Dance of the Enchantress – Mohiniyattom
Coastal Kerala is the land of palm trees and gently flowing rivers and this very rhythm is captured in the art form of Kerala’s traditional dance – Mohiniyattom. Mohiniyattom involves gentle movements and swaying of hips and torso in semi circular movements by women. There are approximately 40 basic movements. ‘Mohini’ means a maiden who steals hearts and ‘Attom’ is dance, making it the dance of enchantress!
The dancer adorns a white sari with bright golden brocade at the edges. The jewellery worn is the typical Temple gold finish jewellery set with a proper golden Lakshmi belt specially designed for Mohiniyattom. Chilanka or dancing bells are also worn by the dancer on her legs as anklets. The performer also adorns herself with fresh white Jasmine flowers on her hair gathered up and positioned on the left side of the head pinned on to a beautiful Jurapin – A distinctive hairstyle of the dance.
The dance follows the classical text of Hastha Lakshanadeepika that gives elaborate description of gestural expressions by the hand palm and fingers (mudras). It is a semi classical dance form of Kerala that never fails to enthrall the viewer.
Story Telling – Kathakali
A traditionally male group presentation of stylized classical dance drama story telling with attractive and elaborate make-up, costumes, detailed gestures and well-defined body movements presented in tune with music and percussion.
Kathakali originated in the 17th century in Kerala and is one of the oldest theatre dance forms in the world. The stories revolve around Hindu mythology.

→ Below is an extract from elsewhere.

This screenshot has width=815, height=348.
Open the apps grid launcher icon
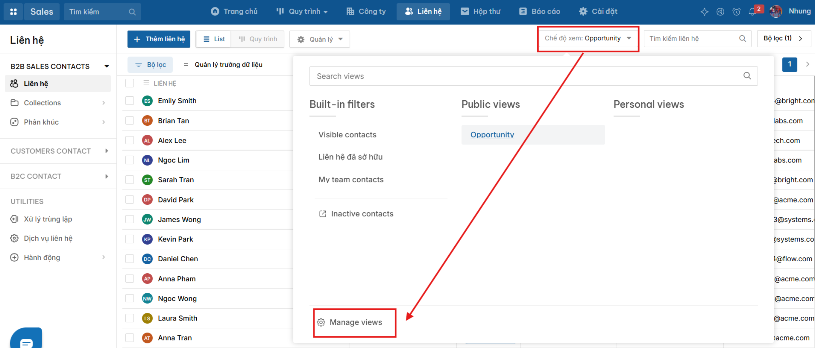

The most interesting part of this dance is the makeup code. Nobility that is virtuous is shown in green and that which is evil has green makeup streaked with red. Evil characters are made up in red and female and religious characters are painted yellow. Hunters and others, not of royalty are painted black. The huge head gears and costumes gives a flow of ‘beyond mortal’ feel to the audience and they are taken to wonder
The performance usually starts in the evening goes into dawn to show the triumph of good over evil. The movements are rigorous and require high muscle flexibility to a very special style of singing by two singers. It is an entrancing experience of stupor.